Eine typische Messmethode für die Vorhersage der Leistung von Wi-Fi-Systemen ist das Signal-Rausch-Verhältnis (Signal-to-Noise Ratio, kurz SNR). Mit SNR wird der Unterschied zwischen der Stärke des Empfangssignals und der Stärke des Rauschens verglichen.

Normalerweise führt ein höheres Signal-Rausch-Verhältnis zu weniger Bit-Fehlern und einem höheren Durchsatz. Aber wenn Funkstörungen auftreten, müssen sich Netzwerk-Manager um einen anderen Wert kümmern: das Verhältnis der Signalleistung zur Störleistung (Signal-to-Interferenz plus Noise Ratio, SINR).

Mit SINR wird der Unterschied zwischen der Signalstärke und der Störstärke gemessen. Aufgrund der negativen Auswirkung von Funkstörungen auf den Benutzerdurchsatz ist der SINR-Wert ein wesentlich besserer Indikator für die Art von Leistung, die von einem Wi-Fi-System erwartet werden kann. Ein höherer SINR-Wert bedeutet höhere Datenraten und mehr Kapazität im Spektrum.

Das Verhältnis der Signalleistung zur Störleistung (SINR) ist eine wichtige Messmethode für das Festlegen der Wi-Fi-Systemleistung, Bild: Ruckus Wireless (Archiv: Vogel Business Media)

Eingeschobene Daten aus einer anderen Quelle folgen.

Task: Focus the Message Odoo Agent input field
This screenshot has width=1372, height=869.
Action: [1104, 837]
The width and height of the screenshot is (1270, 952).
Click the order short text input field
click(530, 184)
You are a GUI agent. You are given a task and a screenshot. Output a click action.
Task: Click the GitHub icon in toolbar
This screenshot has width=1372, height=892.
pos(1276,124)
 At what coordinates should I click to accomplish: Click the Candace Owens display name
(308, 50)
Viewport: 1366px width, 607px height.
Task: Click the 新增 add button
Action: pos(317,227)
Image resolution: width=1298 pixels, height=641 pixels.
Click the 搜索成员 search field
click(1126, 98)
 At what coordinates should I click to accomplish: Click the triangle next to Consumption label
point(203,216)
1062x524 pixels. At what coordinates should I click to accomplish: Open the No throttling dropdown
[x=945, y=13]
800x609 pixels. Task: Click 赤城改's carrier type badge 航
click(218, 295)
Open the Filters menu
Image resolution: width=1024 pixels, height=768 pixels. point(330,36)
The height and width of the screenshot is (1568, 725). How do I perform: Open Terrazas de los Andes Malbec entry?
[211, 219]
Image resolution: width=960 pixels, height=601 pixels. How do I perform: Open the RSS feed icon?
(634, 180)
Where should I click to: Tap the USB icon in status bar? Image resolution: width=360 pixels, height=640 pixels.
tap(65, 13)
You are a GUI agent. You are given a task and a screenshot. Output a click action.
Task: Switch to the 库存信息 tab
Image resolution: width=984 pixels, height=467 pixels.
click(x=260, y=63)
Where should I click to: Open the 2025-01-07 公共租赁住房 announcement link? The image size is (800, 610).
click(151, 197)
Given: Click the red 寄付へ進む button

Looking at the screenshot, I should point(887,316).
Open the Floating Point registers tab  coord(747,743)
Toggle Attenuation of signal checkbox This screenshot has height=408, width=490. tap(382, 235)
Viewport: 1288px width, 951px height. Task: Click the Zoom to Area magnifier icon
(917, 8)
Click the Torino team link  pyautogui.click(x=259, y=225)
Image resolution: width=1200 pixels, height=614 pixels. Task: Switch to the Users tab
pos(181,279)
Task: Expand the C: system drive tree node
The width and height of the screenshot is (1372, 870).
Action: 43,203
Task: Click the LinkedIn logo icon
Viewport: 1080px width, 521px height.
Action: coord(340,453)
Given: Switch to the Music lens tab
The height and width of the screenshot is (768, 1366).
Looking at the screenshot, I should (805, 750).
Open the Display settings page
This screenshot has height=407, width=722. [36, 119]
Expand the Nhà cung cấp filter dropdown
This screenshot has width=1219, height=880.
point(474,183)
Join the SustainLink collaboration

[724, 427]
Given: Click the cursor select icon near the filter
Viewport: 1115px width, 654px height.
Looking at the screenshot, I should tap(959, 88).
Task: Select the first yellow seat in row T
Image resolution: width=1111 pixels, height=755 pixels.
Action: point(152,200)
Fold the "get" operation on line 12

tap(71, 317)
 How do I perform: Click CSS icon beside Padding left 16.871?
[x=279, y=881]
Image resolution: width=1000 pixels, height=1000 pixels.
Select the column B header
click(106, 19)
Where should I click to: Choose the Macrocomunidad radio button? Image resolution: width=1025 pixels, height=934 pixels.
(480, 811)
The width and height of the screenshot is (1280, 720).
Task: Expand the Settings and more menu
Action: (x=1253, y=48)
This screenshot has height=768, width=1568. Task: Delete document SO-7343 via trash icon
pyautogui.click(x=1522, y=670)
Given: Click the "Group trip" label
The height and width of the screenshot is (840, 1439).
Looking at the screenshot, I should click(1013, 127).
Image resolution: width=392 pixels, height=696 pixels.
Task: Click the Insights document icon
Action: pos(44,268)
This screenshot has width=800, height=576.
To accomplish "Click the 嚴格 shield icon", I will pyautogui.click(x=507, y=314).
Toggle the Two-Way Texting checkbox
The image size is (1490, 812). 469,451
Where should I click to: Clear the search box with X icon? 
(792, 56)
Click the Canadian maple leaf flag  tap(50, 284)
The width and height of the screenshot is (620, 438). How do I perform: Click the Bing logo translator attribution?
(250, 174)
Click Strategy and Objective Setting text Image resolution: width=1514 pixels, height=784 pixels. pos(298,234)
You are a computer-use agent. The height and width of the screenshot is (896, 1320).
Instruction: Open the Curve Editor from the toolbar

Für einen höheren SINR-Wert müssen Wi-Fi-Systeme entweder die Signalstärke erhöhen oder die Störstärke verringern. Das Problem ist, dass die Signalstärke bei herkömmlichen Wi-Fi-Systemen nur erhöht werden kann, indem mehr Leistung hinzugefügt wird oder hochleistungsfähige Richtantennen an die Access Points angebracht werden, um das Signal in eine Richtung zu verstärken.

Dadurch wird aber die Reichweite auf einen kleinen Bereich beschränkt. Durch aktuelle Wi-Fi-Innovationen im Bereich der adaptiven Antennen-Arrays erhalten Netzwerk-Manager jetzt die Möglichkeit, die Signalstärke- und Kanalvorteile einer Richtantenne zu nutzen, aber dennoch dieselbe Reichweite mit weniger Access Points abzudecken.